All that said, there’s no perfect combination. While you might be levelling up regularly when you’re successfully clearing levels, and you’ll be unlocking new options, you’ll also be unlocking more enemy types, and obstacles, which will require you to slightly adapt your play style. That and, of-course, people instinctively play games differently. My careful edging, sometimes even full on brake-crawling through the levels certainly wouldn’t suit that of the rocket-reflex, turbo-powered players who have been gunning difficult racers, and twitch-reflex games for years. Whatever your play style, there’s a load out for it, once you’ve unlocked the new parts. So, it’s a racing game then, that lets you set your own pace – as long as that pace isn’t a crawl.

That’s the reason I came to enjoy Void 21 so much. While I would never play a game that offers the chance to traverse at super-sonic speeds entirely at a crawl, most games won’t let you drop the pace as you progress in the game. While the levelling introduces certain enemies which will be more effective against slower targets -I’m looking at your homing missiles, enemy ship- there’s ultimately no long term penalty to taking it easy after a few full-speed, face-first smashes into solid matter.

Observe: The humble troll wall. It moves when you move, you’ll never fail to pass through, but you will be distracted.

The introduction of new enemies, as I said earlier, is unlocked by leveling up – simply a case of having got X of score over any amount of levels – and is structured in a way that they unlock alongside new ship parts. Ultimately, it’s introducing a delicate difficulty curve, and it’s doing so while giving the player more options to specialise their ship to suit their play style. As sliding walls appear as obstacles, the gadget which allows you to weave faster appears shortly after. As troll walls – a passage which is always aligned to you, but looks like a moving wall if you are weaving around… and something that took me too long to realise what it was – appear, so to do the loser-lines.  It’s a commendable way to manage the learning curve in a game that, really, has no end.

I say that there is no end – there’s several modes in the game: Daily Run is the main mode, it features 30 levels, refreshed daily – it’s this that’ll keep people coming back. Endless Play is, actually, as it suggests, endless and each track plucked from the game’s database at random. Finally, and most importantly, comes Seed Picker a mode which lets you define the eight characters which make up the level seed you will play next. These characters are alphanumeric, meaning there’s 36 options for each of the 8 slots, meaning a massive amount of content (2.8211099e+12) tucked away to play.

That said there’s rough guides for the selection wheels, detailing that some define the density, or length of the maps – there’s certainly a technique to finding seeds that fit your play style – and it’s probably a good thing that there’s isn’t a ‘Random Seed’ button there because some of the seeds I entered – Festival, EasyMode, Goodseed – were all brutally, chilling camp-fire stories ending quickly, with thousands dead. The joy of having a system like this over a fully procedurally generated one is that core elements are repeated when you replay the same seed – it means you can learn the rough layout of the levels between screaming deaths, and better yourself.

Void 21
Bad seed, bad!

Obviously, there are some elements which will be different when you return to those levels, namely enemy and obstacle distribution. When you return to your favourite seed you might find that the (@#$%&ing) windmills are replaced with jump pads and sliding tiles, and the various new enemies you’ve discovered since you last played.

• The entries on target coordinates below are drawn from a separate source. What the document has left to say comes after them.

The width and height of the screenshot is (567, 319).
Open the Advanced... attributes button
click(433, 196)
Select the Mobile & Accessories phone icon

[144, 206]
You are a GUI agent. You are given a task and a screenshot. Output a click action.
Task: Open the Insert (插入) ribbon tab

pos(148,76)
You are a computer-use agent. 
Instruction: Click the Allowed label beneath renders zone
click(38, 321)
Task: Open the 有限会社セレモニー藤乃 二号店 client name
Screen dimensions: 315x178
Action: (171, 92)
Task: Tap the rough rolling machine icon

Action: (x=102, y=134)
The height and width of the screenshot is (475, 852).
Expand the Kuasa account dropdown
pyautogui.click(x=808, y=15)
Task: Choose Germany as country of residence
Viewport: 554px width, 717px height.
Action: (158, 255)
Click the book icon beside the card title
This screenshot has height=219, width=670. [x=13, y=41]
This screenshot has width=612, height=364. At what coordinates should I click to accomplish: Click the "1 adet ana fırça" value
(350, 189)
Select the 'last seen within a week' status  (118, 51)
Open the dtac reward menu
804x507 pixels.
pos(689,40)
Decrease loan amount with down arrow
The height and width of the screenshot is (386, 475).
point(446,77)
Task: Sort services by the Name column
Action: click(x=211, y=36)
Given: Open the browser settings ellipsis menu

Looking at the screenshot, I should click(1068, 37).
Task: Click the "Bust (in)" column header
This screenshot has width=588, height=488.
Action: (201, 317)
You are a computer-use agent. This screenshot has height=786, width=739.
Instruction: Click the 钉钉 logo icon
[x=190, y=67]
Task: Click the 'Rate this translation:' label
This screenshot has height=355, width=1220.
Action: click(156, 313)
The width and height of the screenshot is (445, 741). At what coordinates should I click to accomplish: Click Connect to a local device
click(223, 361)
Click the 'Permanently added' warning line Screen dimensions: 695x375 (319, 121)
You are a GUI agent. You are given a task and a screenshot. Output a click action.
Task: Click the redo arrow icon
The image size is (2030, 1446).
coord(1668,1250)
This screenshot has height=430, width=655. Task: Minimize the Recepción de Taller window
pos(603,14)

It’s a great title, with a lot to offer. It’s frankly nigh on impossible to finish everything the game has to offer, but that’s not the point of it, the point is to feel the need to return the following day, play a few levels and then pop off to another game – it’s managed to have me do that each day since I got the game.

If you want a game that has the variety, and minimalist design of Race The Sun, the darker, cyber setting of Distance, combined with a wonderful variety of enemies, an excellent (if only 5 tracks long) soundtrack, and a way to access 2.8+trillion levels within a few clicks of starting the game… Void 21 is for you.